# EXERCISE GOAL
Make an exact copy of the entries below.

+---+

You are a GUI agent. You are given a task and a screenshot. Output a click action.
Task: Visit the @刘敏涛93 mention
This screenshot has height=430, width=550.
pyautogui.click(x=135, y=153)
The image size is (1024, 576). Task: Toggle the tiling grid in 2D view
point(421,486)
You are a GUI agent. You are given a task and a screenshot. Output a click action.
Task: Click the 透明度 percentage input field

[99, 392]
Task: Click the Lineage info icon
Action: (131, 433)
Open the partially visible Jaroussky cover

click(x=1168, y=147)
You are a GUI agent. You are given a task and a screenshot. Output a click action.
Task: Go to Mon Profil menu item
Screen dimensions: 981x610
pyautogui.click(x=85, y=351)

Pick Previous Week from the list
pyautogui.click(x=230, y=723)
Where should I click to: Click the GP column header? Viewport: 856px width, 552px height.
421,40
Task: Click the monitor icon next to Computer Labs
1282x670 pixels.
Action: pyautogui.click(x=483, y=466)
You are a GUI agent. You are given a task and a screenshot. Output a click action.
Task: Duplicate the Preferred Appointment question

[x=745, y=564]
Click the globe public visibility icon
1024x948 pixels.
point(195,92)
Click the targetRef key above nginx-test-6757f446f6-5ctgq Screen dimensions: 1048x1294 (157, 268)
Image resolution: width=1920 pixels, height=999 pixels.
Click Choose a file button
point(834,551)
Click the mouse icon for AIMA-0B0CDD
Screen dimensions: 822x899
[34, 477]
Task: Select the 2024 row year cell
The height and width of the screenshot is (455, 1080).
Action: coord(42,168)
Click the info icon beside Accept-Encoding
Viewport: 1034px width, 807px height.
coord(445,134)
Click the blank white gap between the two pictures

+---+

# RESPONSE TO THIS EXERCISE
You are a GUI agent. You are given a task and a screenshot. Output a click action.
Task: Visit the @刘敏涛93 mention
This screenshot has height=430, width=550.
pyautogui.click(x=135, y=153)
The image size is (1024, 576). Task: Toggle the tiling grid in 2D view
point(421,486)
You are a GUI agent. You are given a task and a screenshot. Output a click action.
Task: Click the 透明度 percentage input field

[99, 392]
Task: Click the Lineage info icon
Action: (131, 433)
Open the partially visible Jaroussky cover

click(x=1168, y=147)
You are a GUI agent. You are given a task and a screenshot. Output a click action.
Task: Go to Mon Profil menu item
Screen dimensions: 981x610
pyautogui.click(x=85, y=351)

Pick Previous Week from the list
pyautogui.click(x=230, y=723)
Where should I click to: Click the GP column header? Viewport: 856px width, 552px height.
421,40
Task: Click the monitor icon next to Computer Labs
1282x670 pixels.
Action: pyautogui.click(x=483, y=466)
You are a GUI agent. You are given a task and a screenshot. Output a click action.
Task: Duplicate the Preferred Appointment question

[x=745, y=564]
Click the globe public visibility icon
1024x948 pixels.
point(195,92)
Click the targetRef key above nginx-test-6757f446f6-5ctgq Screen dimensions: 1048x1294 (157, 268)
Image resolution: width=1920 pixels, height=999 pixels.
Click Choose a file button
point(834,551)
Click the mouse icon for AIMA-0B0CDD
Screen dimensions: 822x899
[34, 477]
Task: Select the 2024 row year cell
The height and width of the screenshot is (455, 1080).
Action: coord(42,168)
Click the info icon beside Accept-Encoding
Viewport: 1034px width, 807px height.
coord(445,134)
Click the blank white gap between the two pictures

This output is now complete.